I’ve had a lovely afternoon!  It was my pleasure to chair a panel of wonderful authors at the Stonnington Literary Festival, and it was such a pleasure to meet them in person after getting to know them through their books.

The theme was inspiration in writing and the personal stories that influence a writer’s work, and the panel consisted of

  • Helen Brown, author of the bestselling memoir Cleo, How an Uppity Cat Helped Heal a Family (2009) and its follow-up After Cleo Came Jonah subtitled How a crazy kitten and a rebelling daughter turned out to be blessings in disguise (2012).  Cleo sold half a million copies and has been translated into16 languages, and is about to made into a movie by South Pacific Pictures (makers of The Whale Rider). You can read my review of After Cleo, Came Jonah here.   You can read more about Helen on her blog.
  • Toni Jordan, the best-selling author of Addition(2008), Fall Girl (2010) and now Nine Days.   I’ve featured Toni on Meet an Aussie Author and you can read my reviews of Fall Girl and Nine Days by following this link. I’ve met up with Toni at a few literary events here in Melbourne and it is always a pleasure to listen to what she has to say.  The good news is that the movie of Addition is not far away!
  • Meme McDonald is a versatile author across a variety of genres, including the award winning Love Like Water (read my review here and a Sensational Snippet here),  My Girragundji and Put Your Whole Self in which won the NSW Premier’s Literary Award for non-fiction and the Braille & Talking Book award in 1993; and
  • Fiona Wood who’s the well-known writer of TV shows including Marshall Law, Always Greener, The Secret Life of Us, MDA, Headland, Home and Away, Neighbours, and the children’s shows Silver Sun and Sleepover Club. She’s also a script consultant.  Six Impossible Things (2010) is her first YA novel.   It was shortlisted for the Children’s Book Council of Australia (CBCA) Book of the Year 2011, for Older Readers, and you can read my review here. Fiona’s next book is called Wildlife and you can keep track of its publication date at her blog.

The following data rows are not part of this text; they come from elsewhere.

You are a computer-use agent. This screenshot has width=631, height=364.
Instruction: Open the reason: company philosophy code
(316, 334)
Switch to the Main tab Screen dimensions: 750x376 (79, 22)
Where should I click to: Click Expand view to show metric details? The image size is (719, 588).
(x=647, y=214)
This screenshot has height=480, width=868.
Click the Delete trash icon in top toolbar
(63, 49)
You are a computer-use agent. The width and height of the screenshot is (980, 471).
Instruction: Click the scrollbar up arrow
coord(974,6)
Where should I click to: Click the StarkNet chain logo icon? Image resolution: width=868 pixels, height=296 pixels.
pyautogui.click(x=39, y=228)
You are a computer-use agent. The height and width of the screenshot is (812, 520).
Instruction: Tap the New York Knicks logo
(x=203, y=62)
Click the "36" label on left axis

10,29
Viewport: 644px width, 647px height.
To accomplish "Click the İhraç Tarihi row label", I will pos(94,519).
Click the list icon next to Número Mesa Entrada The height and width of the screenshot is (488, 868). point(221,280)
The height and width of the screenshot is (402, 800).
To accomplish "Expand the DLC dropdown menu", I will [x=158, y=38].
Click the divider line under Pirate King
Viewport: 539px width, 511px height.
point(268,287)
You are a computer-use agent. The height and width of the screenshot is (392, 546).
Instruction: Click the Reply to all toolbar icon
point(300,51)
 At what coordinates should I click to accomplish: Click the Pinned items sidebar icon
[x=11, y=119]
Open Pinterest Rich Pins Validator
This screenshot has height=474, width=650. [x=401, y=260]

It was fascinating to hear these authors talk about what inspires them, but I was especially interested to hear how supportive the literary community is in Australia.  All the authors spoke highly of their editors and publishers, and how they nurtured these authors above and beyond what anyone might expect.  Well done to everyone at Text Publishing, Allen & Unwin, Pan Macmillan and Arena!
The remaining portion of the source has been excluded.